• About this task
Please restate every entry exactly. Leave out the pictures.

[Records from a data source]

*** Begin section ***

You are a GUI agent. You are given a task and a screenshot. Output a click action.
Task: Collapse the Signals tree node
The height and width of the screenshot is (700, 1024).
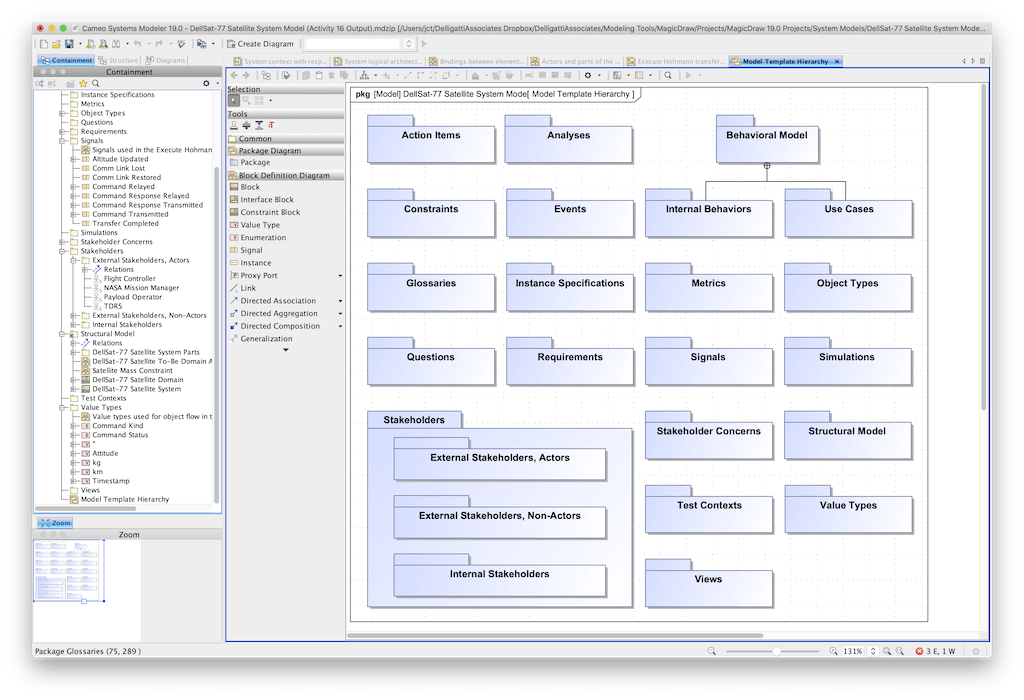pyautogui.click(x=64, y=141)
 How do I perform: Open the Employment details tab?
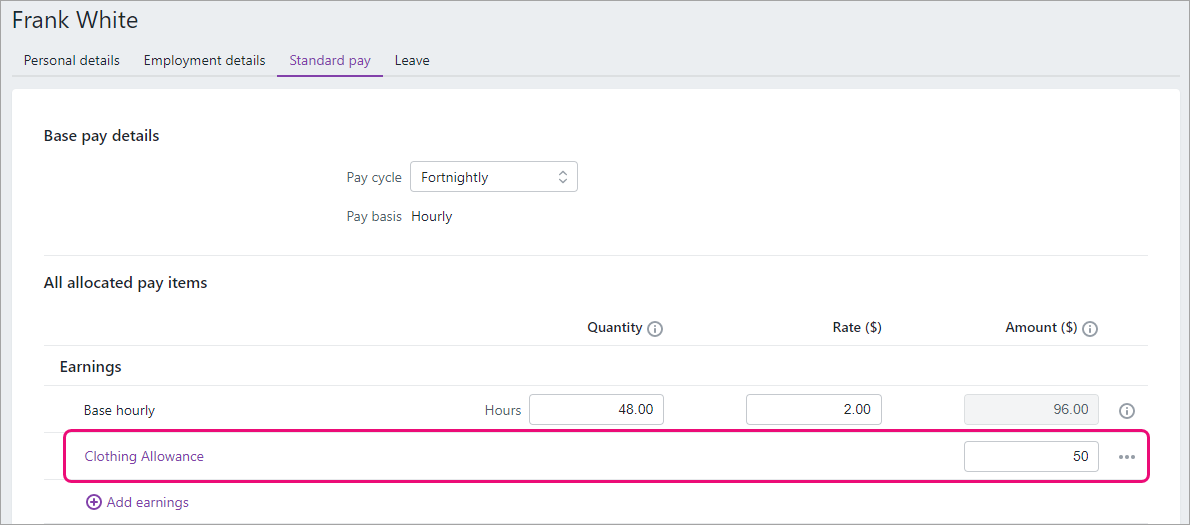point(205,61)
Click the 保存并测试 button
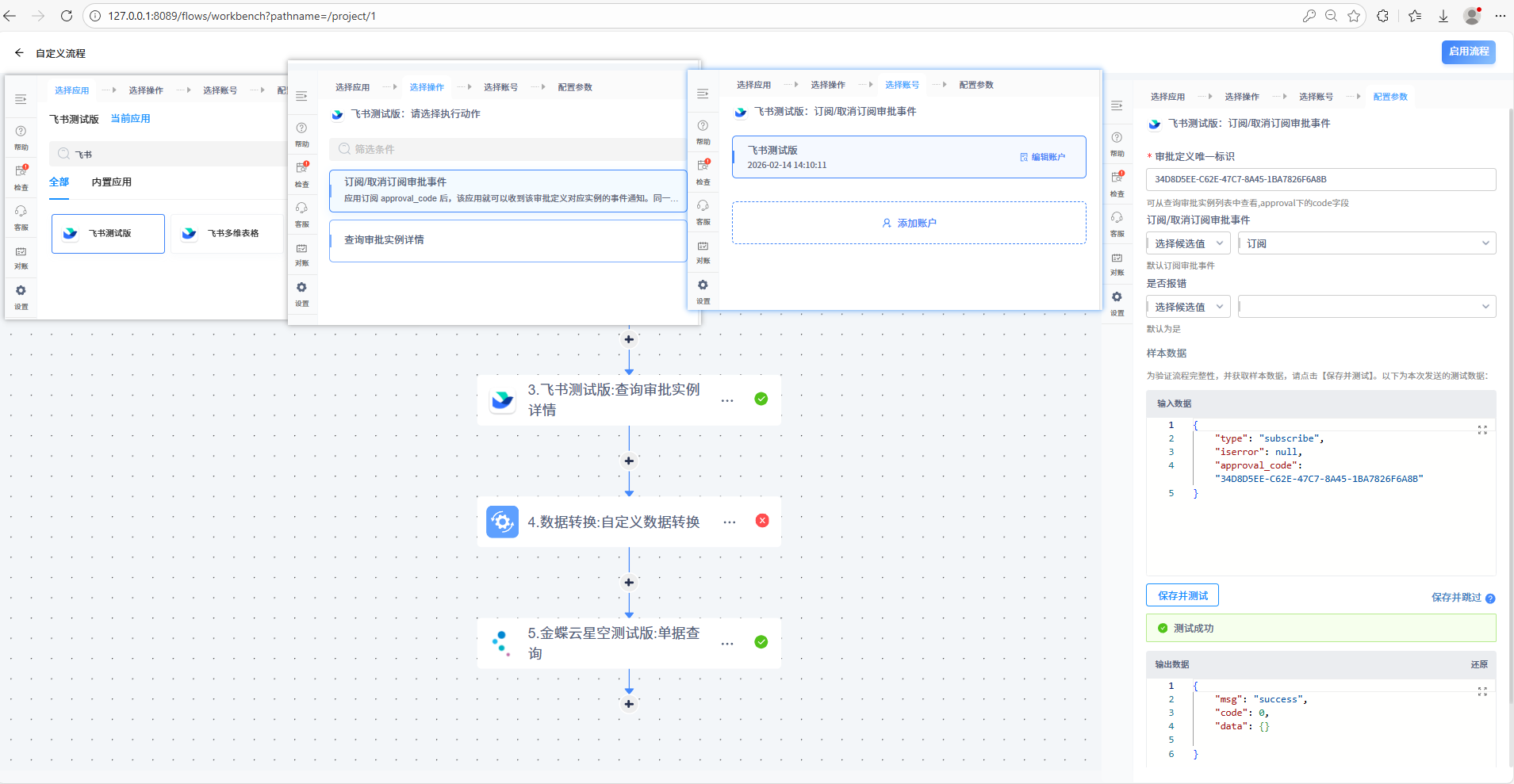 click(1182, 595)
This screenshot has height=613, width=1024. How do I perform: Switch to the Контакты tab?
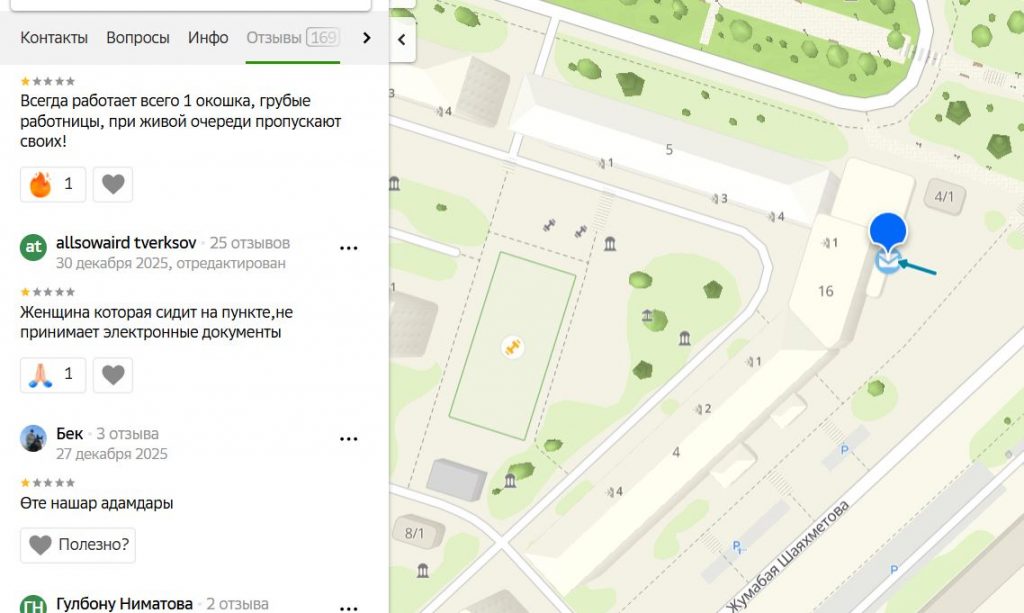tap(54, 38)
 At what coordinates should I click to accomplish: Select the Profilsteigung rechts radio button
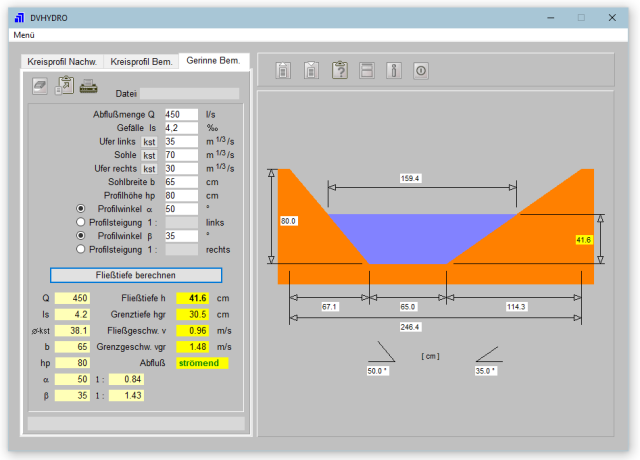click(81, 249)
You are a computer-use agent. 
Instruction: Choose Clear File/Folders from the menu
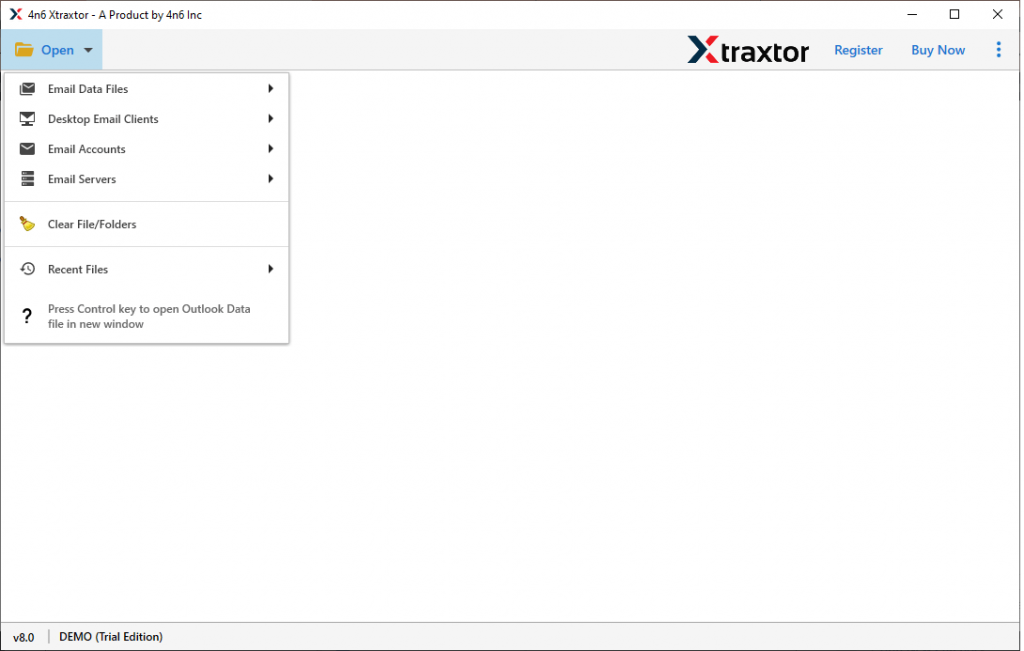[92, 223]
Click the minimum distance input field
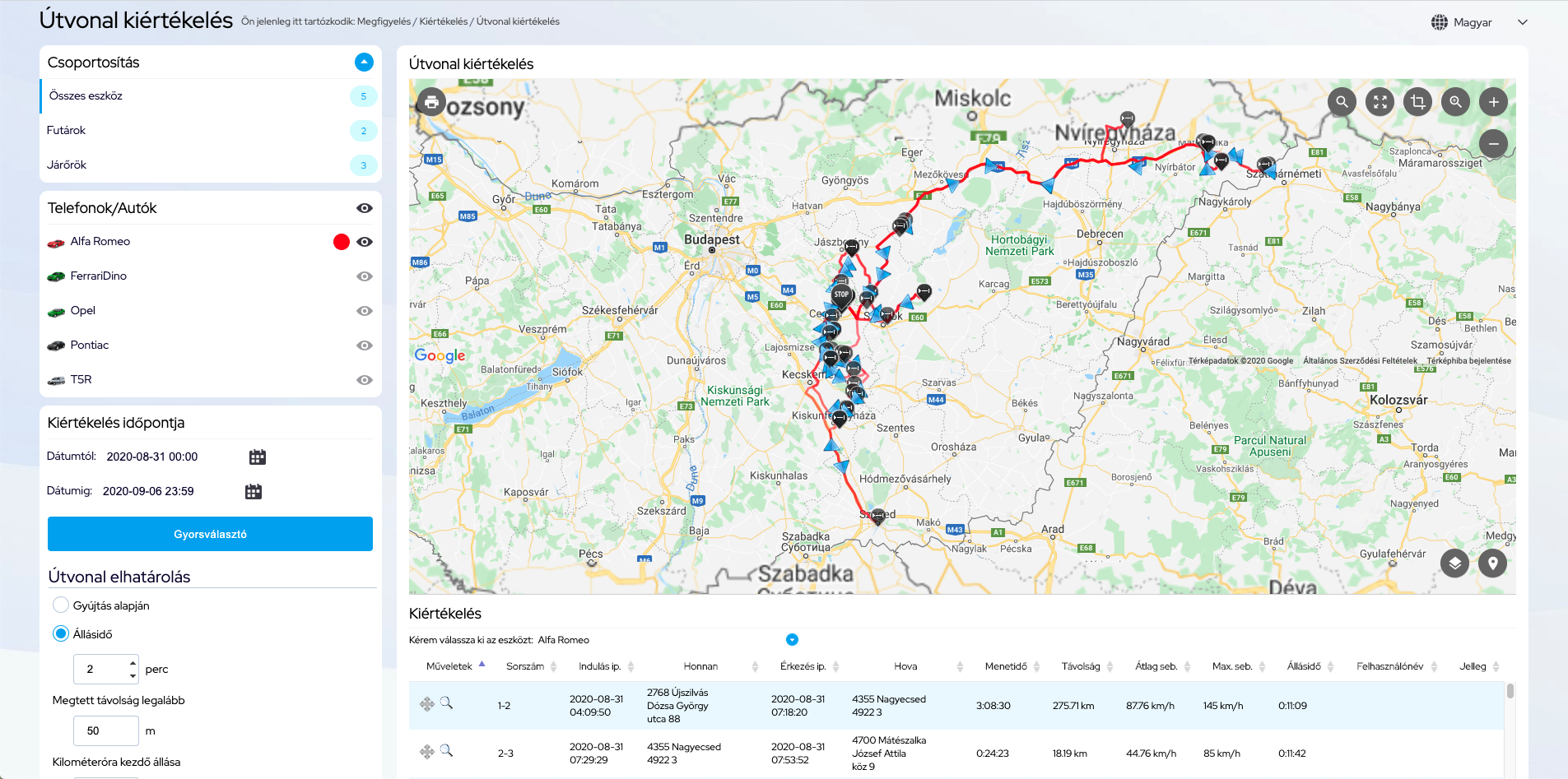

*** End section ***

• Your response
You are a GUI agent. You are given a task and a screenshot. Output a click action.
Task: Collapse the Signals tree node
The height and width of the screenshot is (700, 1024).
pyautogui.click(x=64, y=141)
 How do I perform: Open the Employment details tab?
point(205,61)
Click the 保存并测试 button
 click(1182, 595)
This screenshot has height=613, width=1024. How do I perform: Switch to the Контакты tab?
tap(54, 38)
 At what coordinates should I click to accomplish: Select the Profilsteigung rechts radio button
click(81, 249)
You are a computer-use agent. 
Instruction: Choose Clear File/Folders from the menu
[92, 223]
Click the minimum distance input field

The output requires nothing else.